CANADA: Within just the first three weeks of the 16 month data download from New Horizons, mission scientists had already unlocked many of Pluto’s fuzzy mysteries with startlingly clear images and radiography and spectrometry results revealing a young, still-forming surface and an atmosphere much more and at the same time much less than expected.
Pluto is no more subjected to an icy image; it is a lot more than that. This far away world is more Earth-like than we expected it to be. Frosted glaciers slowly drain moisture from icy mountains that tower over smooth, lowland basins. The sky above has layers of haze.
Over two months after its historic flyby of Pluto, New Horizons is sending back a stream of data, helping its science teams answer outstanding questions about the dwarf planetary system and explore new mysteries surrounding Pluto’s formation and its relationship with the Kuiper Belt and the solar system.
New Horizons team member Simon Porter of the Southwest Research Institute stated that the image reminds him of the Transantarctic Mountains along the Ross Ice Sheet, because of the tall mountains looming over a flat open expanse of ever-changing ice.

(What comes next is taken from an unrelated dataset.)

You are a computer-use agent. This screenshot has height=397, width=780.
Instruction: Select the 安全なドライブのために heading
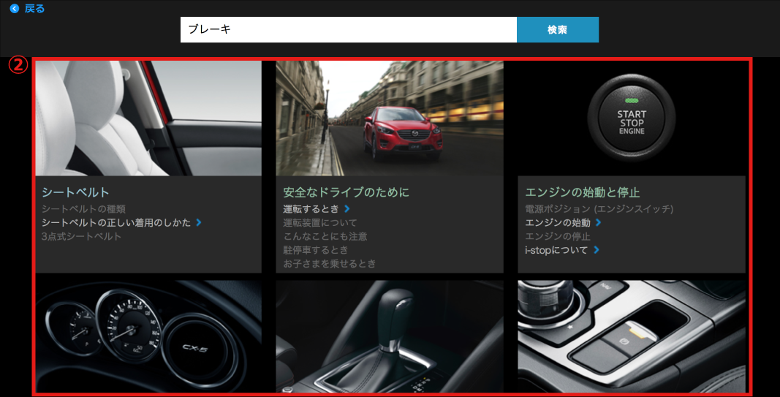click(x=346, y=192)
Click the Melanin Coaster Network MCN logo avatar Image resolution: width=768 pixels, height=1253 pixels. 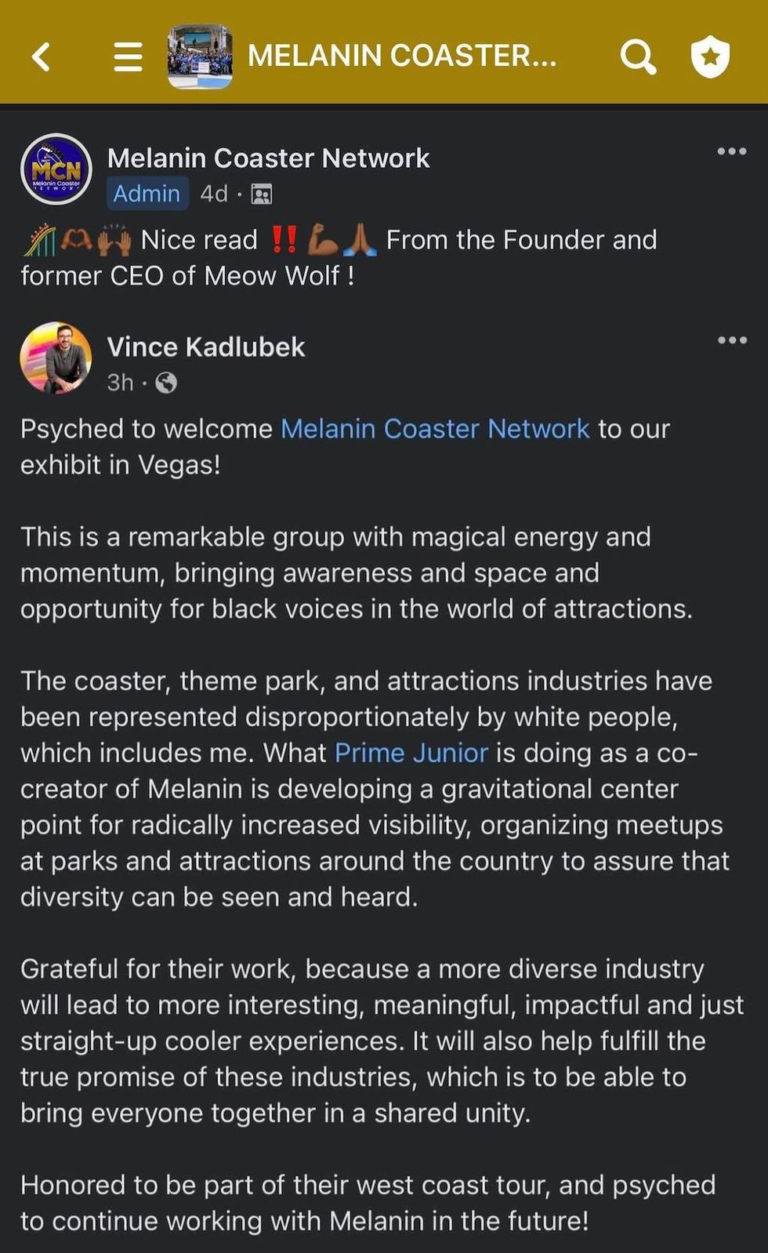pos(56,169)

According to Alan Stern, New Horizons Principal Investigator, “And what’s coming is the best datasets, the highest-resolution images and spectra, the most important atmospheric datasets, and more. It’s a treasure trove.”
In July, the New Horizons spacecraft flew within 8,000 miles of the dwarf planet’s surface. It collected as much data as it could and snapped several pictures of the icy world. New Horizons also stood as a witness to a beautiful sunset on Pluto. NASA released the collection the spacecraft did in July leaving many in total admiration of Pluto.